→ **WHAT YOU SHOULD DO**
Work through the entries below and show every line in which "This" is found.

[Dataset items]
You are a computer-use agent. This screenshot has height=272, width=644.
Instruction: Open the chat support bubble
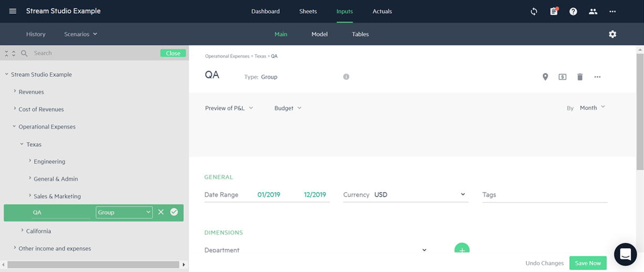pos(625,255)
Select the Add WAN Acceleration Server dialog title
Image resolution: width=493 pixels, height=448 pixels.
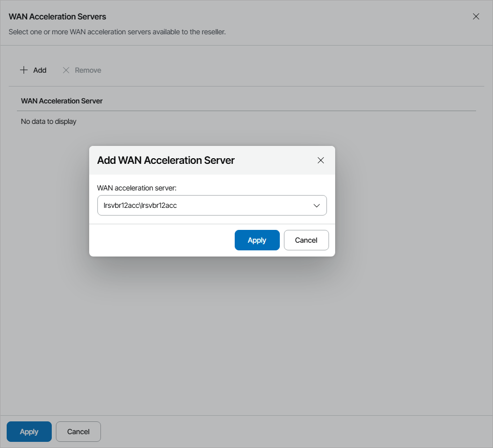pos(166,160)
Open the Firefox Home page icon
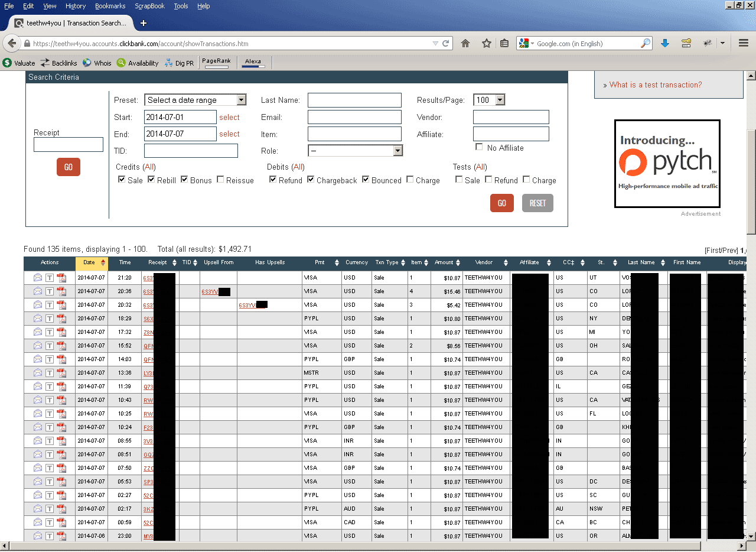The image size is (756, 552). [465, 43]
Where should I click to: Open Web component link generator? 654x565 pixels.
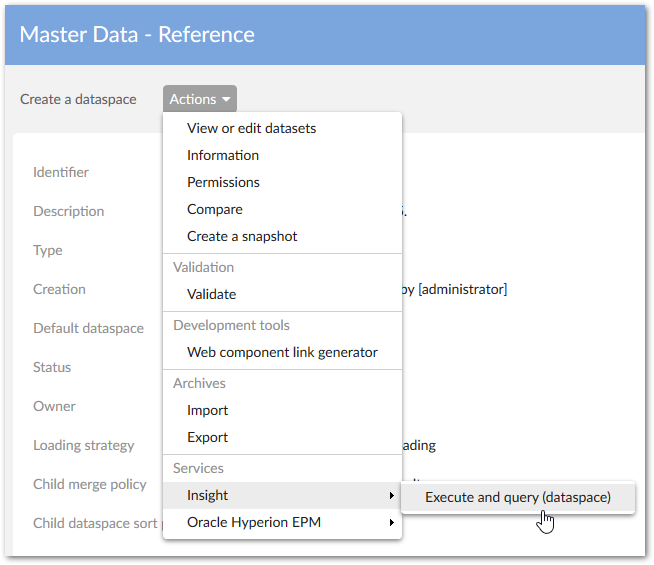282,352
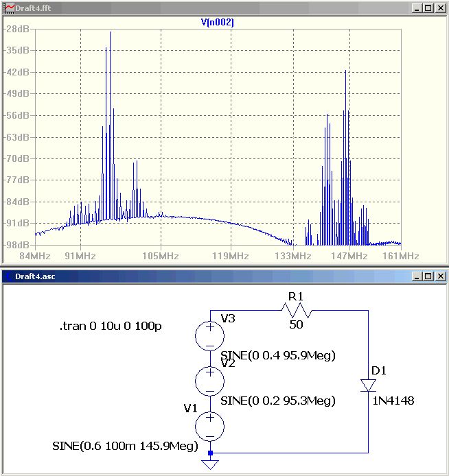Select the .tran 0 10u 0 100p directive

(x=111, y=326)
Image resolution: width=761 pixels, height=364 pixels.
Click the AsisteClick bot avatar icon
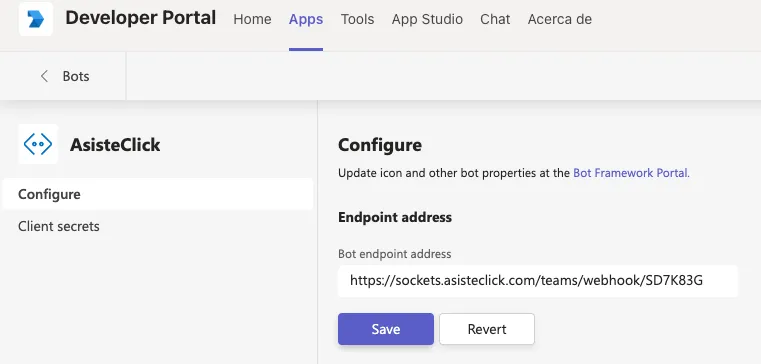click(38, 144)
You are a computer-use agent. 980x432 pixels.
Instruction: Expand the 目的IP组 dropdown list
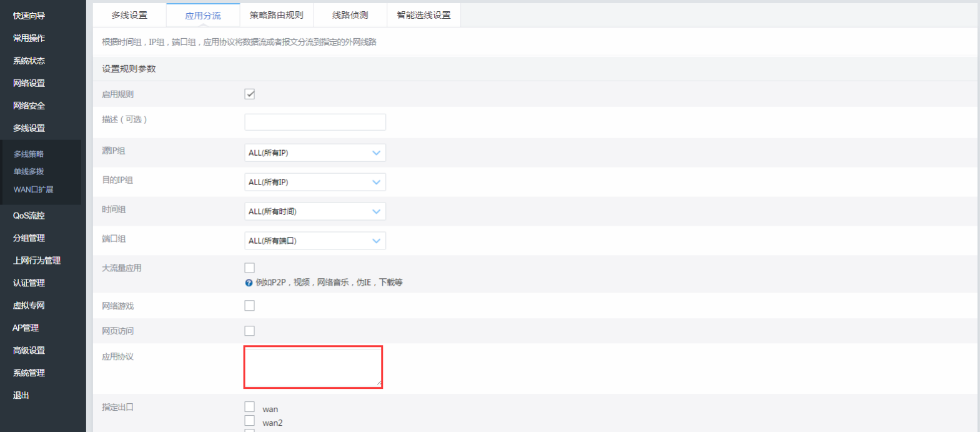[x=315, y=183]
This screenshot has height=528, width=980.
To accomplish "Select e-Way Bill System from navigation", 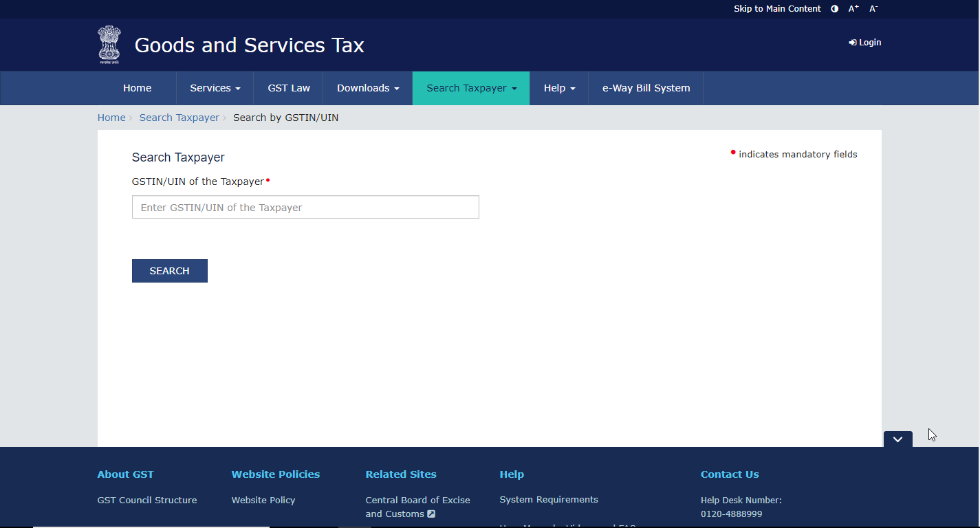I will click(x=645, y=88).
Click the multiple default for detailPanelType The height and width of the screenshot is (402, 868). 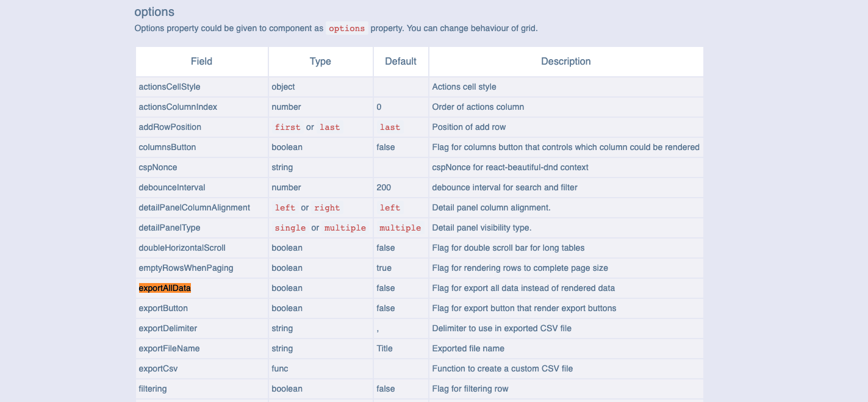click(400, 228)
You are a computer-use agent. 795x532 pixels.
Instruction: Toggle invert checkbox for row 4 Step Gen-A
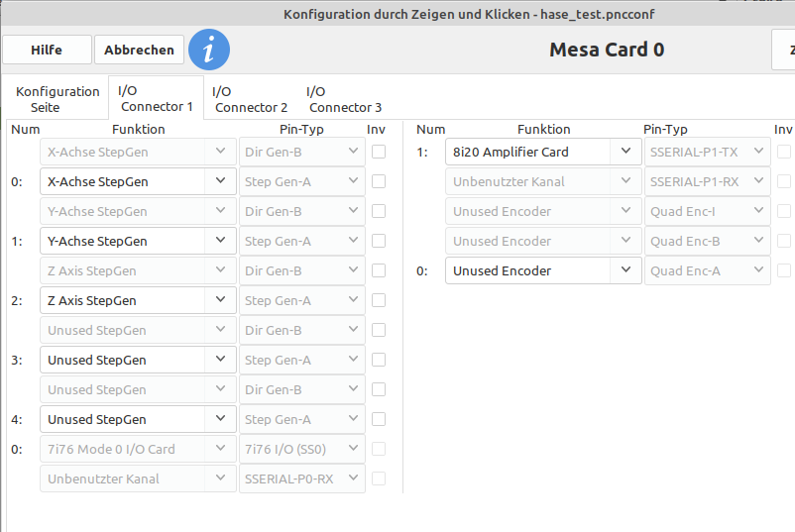(x=379, y=419)
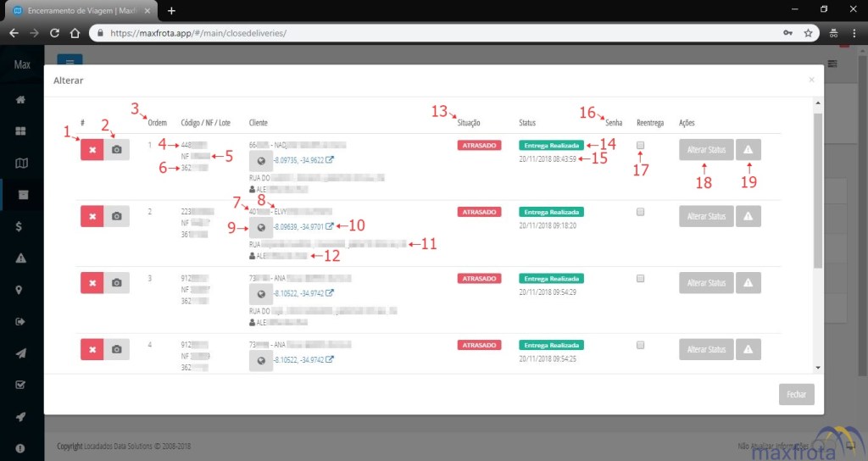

→ **YOUR SOLUTION**
You are a computer-use agent. This screenshot has height=272, width=644.
This screenshot has height=528, width=980.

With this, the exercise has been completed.